We received an email yesterday morning advising us that, because of a strike, our ferry back to Mykonos today is cancelled, sorry and all that. The ferry company offered some comfort that there was a possibility we could be accommodated on a later scheduled ferry but to do so we would need to take our tickets to their office on Naxos, another island an hour’s ferry ride away, and we are on Santorini, the island the same company delivered us to on Friday. So quite funny in a way but also potentially quite serious as this is high season and we need to get to Mykonos to fly home.

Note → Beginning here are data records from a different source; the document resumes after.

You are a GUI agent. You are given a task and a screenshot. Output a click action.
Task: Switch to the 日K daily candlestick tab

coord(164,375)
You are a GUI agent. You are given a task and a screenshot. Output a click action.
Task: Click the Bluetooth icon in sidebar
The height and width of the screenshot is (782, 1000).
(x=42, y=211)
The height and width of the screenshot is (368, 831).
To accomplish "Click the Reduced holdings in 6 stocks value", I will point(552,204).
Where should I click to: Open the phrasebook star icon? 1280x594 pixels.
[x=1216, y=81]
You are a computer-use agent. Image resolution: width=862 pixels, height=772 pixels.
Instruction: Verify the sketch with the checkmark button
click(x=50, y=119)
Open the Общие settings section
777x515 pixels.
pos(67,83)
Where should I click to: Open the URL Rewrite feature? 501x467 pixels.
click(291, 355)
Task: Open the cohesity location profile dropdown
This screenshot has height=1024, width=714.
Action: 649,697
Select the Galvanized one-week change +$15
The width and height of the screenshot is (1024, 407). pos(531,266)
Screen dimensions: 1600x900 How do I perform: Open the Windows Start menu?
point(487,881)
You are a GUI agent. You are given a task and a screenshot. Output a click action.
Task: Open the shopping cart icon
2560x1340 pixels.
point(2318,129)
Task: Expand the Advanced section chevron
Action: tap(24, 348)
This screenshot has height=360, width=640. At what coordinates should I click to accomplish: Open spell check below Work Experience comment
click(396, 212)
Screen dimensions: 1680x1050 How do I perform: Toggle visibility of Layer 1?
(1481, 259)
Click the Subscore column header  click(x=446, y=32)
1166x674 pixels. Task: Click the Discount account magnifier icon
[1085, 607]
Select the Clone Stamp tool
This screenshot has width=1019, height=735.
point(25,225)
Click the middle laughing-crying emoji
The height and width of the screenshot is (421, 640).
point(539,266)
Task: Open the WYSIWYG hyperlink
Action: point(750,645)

The joy of travelling.
 
Cut a long story short we are now on said later ferry and, contrary to all advice, the ship arrived exactly on time and there are dozens of empty seats around us despite well over a thousand people boarding up the car ramps with us, all pulling heavy cases, children in buggys and more. With a coffee and a cookie just purchased from the lounge cafe we’re comfortably seated and on our way back to Mykonos on a very powerful fast car/passenger ferry.
 
Santorini was a delight. Essentially the island is a volcano rim and its central lagoon is around 400 metres deep so there’s a couple of pretty impressive reasons to visit already. There’s nothing particularly pretty about the island itself, we thought, but the rim and cliff are spectacular with a number of white-painted towns perched on the lip and hanging-on to the cliff face. We saw little growing in what we thought would be fertile volcanic soil save a number of bedraggled vineyards beaten by the hot sun but they must grow lots of fruit and veg too because it’s plentiful, fresh and delicious. We rented a tiny and fun Smart car to explore the rest of the island yesterday and really enjoyed exploring, particularly to Oia, the northernmost town, again built precariously and picturesquely on the northern rim and its cliff-face overlooking the lagoon. Like Santorini’s other towns Oia is almost blindingly white, with predominantly royal blue highlights. If you’re minded to be outrageous you might go for magnolia but you certainly don’t need a Dulux colour card here, a few pots of white and one of blue is all that’s required, the colours of the Greek flag.
 
Most of the houses, hotels, shops, bars and restaurants are very small with thick walls and flat roofs, all painted brilliant white against the powerful sun. (Don’t they know this makes photographing it all very difficult?) Brilliant red bougainvillea provide dramatic splashes of colour and the tourist goods available everywhere are also vibrantly coloured but again predominantly blue. All the people we’ve met have been just as friendly and welcoming as the people we meet everywhere else we go in the world, you just have to recognise that everyone is out to make a buck but not necessarily to fleece you. We’ve found that a pleasant main course dinner for two, with wine and coffee, comes to a not unreasonable €40-€50, not at all bad considering the £ is now equivalent to the Euro here, God bless our Brexit friends. Talking of food, which we tend to do a lot, our favourite find has been souvlaki, most often skewered chicken breast pieces but can also be lamb or seafood, cooked gently over a grill and served with tzatziki, a lovely dip of Greek yoghurt, cucumber and garlic, pitta bread, a small salad and maybe a few chips or a spoonful of wild rice. The owner of what became our favourite restaurant (ok, we went there twice) told us she makes seventy portions for dinner every day, it’s their most popular dish, and I’m not surprised. I’m keen to try to make it at home but I’m pretty sure it’s not going to taste the same in Bristol.
 
We’ve been asked whether Santorini is unmissable. Well, I’d say it’s unique because I’ve never stayed on a volcano rim before despite this one being a reasonably safe 3600 years old. The crater is spectacular at 12km by 7km and the towns built on its lip are very pretty indeed. It’s somewhere to visit for a few days as I personally wouldn’t come here to lie on a sunbed all day, there are nearer and easier places to do that. The food is nice, the people are lovely and the (house) wine is generally ok. As you’d expect of a volcano it’s hilly and there’s a lot of walking to see the main sights. I wouldn’t come in the high season, or even the end of the high season like we’ve done because there are bucketloads of tourists but despite that it’s buzzy, everything is open and the shops and restaurants are very keen for our business, presumably because of the parlous state of the Greek economy (VAT is 24%). There are any number of blue-domed picturesque churches, a huge blue sky, dramatic volcano scenery, hot sun and enough to see for a few days visit. For us, we’re very glad we’ve come but having explored it and taken far too many photographs as usual it’s unlikely we’ll come back because there are just so many other places we want to see too. So yes, I’d put Santorini on the ‘unmissable’ list but now we’ve moved it to the ‘done that, got the t-shirt’ pile.
 
So we’ve just called at Naxos where the ferry disgorged hundreds of fellow tourists down the ramps and onboarded many hundreds more and now every seat is indeed full. Next stop, Mykonos, and I’m sorry for the hundreds of souls we’ve likely left back on Santorini because they didn’t know or couldn’t get on the later ferries. Ho hum.